Parts of the exercise:
a. Count the lines in the entries that contain the word "field", and reply with the number alone.
b. Carry on the page about STACK's file structure and debugging from the point where it stops.

-
Notifications
You must be signed in to change notification settings - Fork 23
File Structure and Debugging
The current file structure of a fully setup STACK instance looks as follows:
/stack
/app
/facebook
__init__.py
collect.py
facebook.py
insert.py
process.py
/static
...
/templates
...
/twitter
__init__.py
mongoBatchInsert.py
platform.ini
preprocess.py
ThreadedCollector.py
tweetprocessing.py
tweetstream.py (deprecated)
__init__.py
controller.py
decorators.py
forms.py
models.py
processes.py
tasks.py
views.py
/data
/[project-name]-[project-id]
/facebook
/archive
...
/error
...
/queue
...
/raw
...
/twitter
/archive
...
/insert_queue
...
/raw
...
/out
/[project-name]-[project-id]
/logs
...
/std
...
/pid
...
.gitignore
__main__.py
config.py
install
INSTALL.md
LICENSE
README.md
requirements.txt
run.py
run.wsgi
license.txt
The directories signaled with '...' include important log files that can be referenced by researchers. See below for details on each.
This directory simply contains the setup.py and command line wrapper script main.py.
Contains the Controller and DB wrappers that interface between the user on the command line and the backend processes that collect and process data. Learn more in Interacting w/ STACK.
The 'out' directory contains our, in, and error output text files. Since STACK processes run as daemons, any information 'printed' to the console will be logged here. You can review console outputs and error messages for collectors, processors, and inserter processes via these files.
Collector Outfile Naming Conventions:
[project_name]-[collector_name]-collector-[network]-[api]-in|out|err-[collector_id].txt
Ex.:
test-testcollector-collector-twitter-track-in-1234.txt
WHERE
- project_name - test
- collector_name - testcollector
- network - twitter
- api - track
- collector_id - 1234
_Processor/Inserter Outfile Naming Conventions:
[project_name]-processor|inserter-[network]-in|out|err-[project_id].txt
Ex.:
test-processor-twitter-out-1234.txt
WHERE
- project_name - test
- network - twitter
- project_id - 1234
This directory contains the scripts called by collectors, processors, and inserters for the Twitter module when scraping from the Streaming API.
The 'logs' directory contains log files for all Twitter collection, processing, and insertion processes. The information contained here and naming conventions are very similar to the information logged in the '/stack/stack/out' directory detailed above.

Supplied data:

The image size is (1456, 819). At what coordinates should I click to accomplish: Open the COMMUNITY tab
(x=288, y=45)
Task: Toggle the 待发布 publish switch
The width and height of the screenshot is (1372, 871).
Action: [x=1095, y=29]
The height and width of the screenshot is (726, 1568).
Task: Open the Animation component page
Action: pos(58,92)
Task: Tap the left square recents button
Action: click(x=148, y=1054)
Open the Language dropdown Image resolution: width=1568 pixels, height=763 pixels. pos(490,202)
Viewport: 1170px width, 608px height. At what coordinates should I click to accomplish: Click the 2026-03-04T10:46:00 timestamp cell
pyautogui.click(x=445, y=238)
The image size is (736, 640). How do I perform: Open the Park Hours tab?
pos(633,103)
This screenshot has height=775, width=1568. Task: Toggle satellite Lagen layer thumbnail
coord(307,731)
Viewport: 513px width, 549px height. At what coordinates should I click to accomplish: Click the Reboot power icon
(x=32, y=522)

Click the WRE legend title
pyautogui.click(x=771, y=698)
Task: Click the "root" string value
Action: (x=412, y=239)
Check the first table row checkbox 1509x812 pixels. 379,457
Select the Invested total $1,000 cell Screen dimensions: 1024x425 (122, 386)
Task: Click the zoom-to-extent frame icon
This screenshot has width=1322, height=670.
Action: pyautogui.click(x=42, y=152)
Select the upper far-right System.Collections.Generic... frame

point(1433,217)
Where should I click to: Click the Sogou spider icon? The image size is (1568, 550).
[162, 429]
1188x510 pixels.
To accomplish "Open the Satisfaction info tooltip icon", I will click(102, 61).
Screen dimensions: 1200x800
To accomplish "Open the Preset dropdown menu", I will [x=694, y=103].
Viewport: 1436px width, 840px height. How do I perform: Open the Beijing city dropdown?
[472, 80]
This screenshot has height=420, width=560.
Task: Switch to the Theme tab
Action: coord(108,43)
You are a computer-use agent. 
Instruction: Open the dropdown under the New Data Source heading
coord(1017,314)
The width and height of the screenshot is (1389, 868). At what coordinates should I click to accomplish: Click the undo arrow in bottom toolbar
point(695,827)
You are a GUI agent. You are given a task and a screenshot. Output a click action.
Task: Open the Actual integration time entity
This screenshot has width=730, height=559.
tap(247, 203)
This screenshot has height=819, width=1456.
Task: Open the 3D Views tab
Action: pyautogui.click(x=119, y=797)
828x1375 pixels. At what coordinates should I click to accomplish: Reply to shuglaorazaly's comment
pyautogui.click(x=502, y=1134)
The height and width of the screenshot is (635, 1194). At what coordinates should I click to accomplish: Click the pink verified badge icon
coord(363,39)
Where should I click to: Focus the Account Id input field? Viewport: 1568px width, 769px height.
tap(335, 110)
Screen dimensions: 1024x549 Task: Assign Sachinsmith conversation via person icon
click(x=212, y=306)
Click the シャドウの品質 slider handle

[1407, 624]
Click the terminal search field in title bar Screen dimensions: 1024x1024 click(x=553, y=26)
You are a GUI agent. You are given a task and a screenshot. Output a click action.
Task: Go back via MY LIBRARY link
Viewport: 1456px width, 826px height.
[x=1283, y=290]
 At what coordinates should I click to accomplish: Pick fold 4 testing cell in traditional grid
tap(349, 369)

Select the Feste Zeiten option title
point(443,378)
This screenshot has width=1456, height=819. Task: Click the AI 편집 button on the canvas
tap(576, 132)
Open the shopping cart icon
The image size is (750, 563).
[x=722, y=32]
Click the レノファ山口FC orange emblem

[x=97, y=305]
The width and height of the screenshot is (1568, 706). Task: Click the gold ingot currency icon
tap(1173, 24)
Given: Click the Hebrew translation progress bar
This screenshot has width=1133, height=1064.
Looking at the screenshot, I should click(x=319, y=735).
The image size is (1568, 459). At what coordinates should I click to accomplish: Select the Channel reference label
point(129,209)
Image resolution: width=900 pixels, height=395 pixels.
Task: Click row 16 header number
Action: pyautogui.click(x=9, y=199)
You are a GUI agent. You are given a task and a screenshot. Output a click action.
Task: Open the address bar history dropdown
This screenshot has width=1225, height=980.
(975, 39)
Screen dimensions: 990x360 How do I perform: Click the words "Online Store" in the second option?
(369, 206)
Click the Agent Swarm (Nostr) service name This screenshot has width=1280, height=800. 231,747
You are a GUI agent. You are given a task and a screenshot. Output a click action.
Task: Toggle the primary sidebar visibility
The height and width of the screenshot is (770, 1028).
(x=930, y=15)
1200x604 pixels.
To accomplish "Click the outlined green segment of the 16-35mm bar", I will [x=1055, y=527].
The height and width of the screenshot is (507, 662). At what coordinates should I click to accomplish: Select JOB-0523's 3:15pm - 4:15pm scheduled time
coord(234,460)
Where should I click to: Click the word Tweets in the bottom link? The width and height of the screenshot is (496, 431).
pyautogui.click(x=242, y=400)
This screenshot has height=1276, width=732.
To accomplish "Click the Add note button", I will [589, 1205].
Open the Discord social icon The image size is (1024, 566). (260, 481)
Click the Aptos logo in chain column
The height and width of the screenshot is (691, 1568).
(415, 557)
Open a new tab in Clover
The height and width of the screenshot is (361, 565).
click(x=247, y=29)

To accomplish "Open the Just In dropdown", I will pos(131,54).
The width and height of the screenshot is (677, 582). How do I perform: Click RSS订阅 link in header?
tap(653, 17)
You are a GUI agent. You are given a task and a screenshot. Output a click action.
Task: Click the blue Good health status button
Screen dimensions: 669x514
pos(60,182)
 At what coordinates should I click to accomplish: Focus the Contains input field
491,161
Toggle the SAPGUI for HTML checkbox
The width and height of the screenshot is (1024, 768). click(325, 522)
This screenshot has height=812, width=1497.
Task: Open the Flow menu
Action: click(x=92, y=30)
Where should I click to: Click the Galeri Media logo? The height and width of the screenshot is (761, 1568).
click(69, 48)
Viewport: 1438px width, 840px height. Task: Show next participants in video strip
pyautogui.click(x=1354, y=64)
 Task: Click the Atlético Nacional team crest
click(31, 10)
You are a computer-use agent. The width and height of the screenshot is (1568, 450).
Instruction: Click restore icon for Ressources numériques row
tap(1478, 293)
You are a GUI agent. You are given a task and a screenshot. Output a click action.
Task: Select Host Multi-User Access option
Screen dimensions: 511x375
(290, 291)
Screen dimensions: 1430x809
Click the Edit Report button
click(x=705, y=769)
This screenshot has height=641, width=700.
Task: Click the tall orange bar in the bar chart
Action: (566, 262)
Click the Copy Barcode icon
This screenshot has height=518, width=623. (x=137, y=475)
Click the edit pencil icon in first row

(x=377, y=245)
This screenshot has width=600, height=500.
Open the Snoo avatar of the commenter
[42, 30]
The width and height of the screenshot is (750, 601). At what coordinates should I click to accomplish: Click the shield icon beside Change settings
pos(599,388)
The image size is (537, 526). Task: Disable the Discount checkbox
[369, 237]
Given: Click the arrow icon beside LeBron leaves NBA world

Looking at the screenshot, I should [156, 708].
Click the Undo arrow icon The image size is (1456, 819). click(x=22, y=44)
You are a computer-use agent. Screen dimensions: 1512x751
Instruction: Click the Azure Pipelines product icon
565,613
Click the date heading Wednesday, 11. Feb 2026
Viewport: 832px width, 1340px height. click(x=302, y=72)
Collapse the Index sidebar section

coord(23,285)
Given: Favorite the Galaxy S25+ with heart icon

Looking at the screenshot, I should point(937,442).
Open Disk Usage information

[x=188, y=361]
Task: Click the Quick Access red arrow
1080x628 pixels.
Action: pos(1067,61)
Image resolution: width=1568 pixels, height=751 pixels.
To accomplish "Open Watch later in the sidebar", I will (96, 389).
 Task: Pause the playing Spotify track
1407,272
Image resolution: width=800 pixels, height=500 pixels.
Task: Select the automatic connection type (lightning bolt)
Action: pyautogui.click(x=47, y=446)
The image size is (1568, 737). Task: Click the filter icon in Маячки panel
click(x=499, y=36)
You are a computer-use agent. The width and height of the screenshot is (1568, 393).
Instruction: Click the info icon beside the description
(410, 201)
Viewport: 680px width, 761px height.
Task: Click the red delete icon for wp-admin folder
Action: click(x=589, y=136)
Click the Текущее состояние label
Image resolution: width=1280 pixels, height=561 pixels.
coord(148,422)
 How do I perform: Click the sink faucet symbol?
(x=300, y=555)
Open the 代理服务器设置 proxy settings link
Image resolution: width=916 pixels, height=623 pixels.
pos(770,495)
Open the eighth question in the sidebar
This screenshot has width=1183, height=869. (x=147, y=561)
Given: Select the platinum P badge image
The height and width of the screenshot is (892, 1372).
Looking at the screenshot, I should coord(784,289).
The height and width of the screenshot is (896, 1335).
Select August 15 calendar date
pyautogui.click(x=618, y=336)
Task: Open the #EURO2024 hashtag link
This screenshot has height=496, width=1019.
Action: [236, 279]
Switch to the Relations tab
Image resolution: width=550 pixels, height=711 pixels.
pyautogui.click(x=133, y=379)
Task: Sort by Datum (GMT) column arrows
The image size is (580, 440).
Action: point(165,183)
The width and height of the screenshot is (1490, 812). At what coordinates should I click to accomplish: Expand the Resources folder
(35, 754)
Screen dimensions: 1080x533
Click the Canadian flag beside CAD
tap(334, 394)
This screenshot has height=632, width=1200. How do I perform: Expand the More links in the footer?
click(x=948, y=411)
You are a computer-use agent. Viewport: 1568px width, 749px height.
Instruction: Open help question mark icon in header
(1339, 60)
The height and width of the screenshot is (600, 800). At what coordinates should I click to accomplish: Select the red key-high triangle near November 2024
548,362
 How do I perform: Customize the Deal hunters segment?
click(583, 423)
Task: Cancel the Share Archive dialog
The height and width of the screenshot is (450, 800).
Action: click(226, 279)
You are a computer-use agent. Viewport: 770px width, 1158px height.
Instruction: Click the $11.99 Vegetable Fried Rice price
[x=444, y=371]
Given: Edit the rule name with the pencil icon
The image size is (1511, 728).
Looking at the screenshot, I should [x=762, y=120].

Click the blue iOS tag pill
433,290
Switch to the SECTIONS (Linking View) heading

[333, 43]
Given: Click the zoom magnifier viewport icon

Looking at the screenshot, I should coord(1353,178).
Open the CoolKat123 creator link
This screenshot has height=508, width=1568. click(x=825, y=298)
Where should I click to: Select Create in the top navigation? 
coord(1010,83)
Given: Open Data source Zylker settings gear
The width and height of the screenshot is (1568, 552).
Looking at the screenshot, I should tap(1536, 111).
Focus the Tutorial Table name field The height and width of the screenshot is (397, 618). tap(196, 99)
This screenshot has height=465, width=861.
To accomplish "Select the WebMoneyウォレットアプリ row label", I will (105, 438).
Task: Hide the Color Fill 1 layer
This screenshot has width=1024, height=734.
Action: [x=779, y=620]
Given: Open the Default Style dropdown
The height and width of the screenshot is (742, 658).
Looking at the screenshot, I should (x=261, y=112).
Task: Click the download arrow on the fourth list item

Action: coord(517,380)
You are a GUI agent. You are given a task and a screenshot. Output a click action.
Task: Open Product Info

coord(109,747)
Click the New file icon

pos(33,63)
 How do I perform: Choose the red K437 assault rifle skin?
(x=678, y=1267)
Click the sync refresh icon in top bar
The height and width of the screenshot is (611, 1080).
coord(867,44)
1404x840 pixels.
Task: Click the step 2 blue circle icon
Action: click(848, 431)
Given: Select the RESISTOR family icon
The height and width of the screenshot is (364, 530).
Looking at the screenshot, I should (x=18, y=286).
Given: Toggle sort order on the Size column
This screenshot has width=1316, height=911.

Answers to the exercises:
a. 4

b.
Collector Outfile Naming Conventions:
[project_name]-[collector_name]-[api]-collector-log-[collector_id].log
Ex.:
test-testcollector-track-collector-log-1234.log
WHERE
- project_name - test
- collector_name - testcollector
- api - track
- collector_id - 1234
_Processor/Inserter Outfile Naming Conventions:
[project_name]-processor|inserter-log-[project_id].log
Ex.:
test-processor-log-1234.log
WHERE
- project_name - test
- project_id - 1234
These three directories store raw data files during collection, post collection, and prior to insertion. Each account and/or collector has their own unique directory. Thus, similar to the unique file naming conventions, there are unique directory naming conventions in place here as well (see below).
Stores all raw data files during the collection process. Once processed, these files are deleted and moved to the '/tweet_archive' directory.
Directory Naming Convention:
/raw_tweets_[project_id]
Ex.:
/raw_tweets_1234
Raw Tweet File Naming Convention:
[yyyymmdd]-[hour]-[collector_name]-[project_id]-[collector_id]-tweets_out.json
Ex.:
20150101-15-test-1234-4567-tweets_out.json
WHERE
- date - 1/1/2014
- hour - 3 PM (15h)
- collector_name - test
- project_id - 1234
- collector_id - 4567
The '/tweet_archive' directory contains raw data files that have been processed. These files are stored permanently, even after insertion. In turn, the '/insert_queue' directory contains files only when waiting to be inserted; they are deleted upon insertion. The naming conventions for both are the same.
Directory Naming Convention:
/tweet_archive_[project_id]
OR
/insert_queue_[project_id]
Processed Tweet File Naming Convention:
[yyyymmdd]-[hour]-[collector_name]-[project_id]-[collector_id]-tweets_out_processed.json
Ex.:
20150101-15-test-1234-4567-tweets_out_processed.json
WHERE
- date - 1/1/2014
- hour - 3 PM (15h)
- collector_name - test
- project_id - 1234
- collector_id - 4567
These two directories are used to store any tweets that could not be processed ('/error_tweets') or inserted into the MongoDB data storage database ('/error_inserted_tweets').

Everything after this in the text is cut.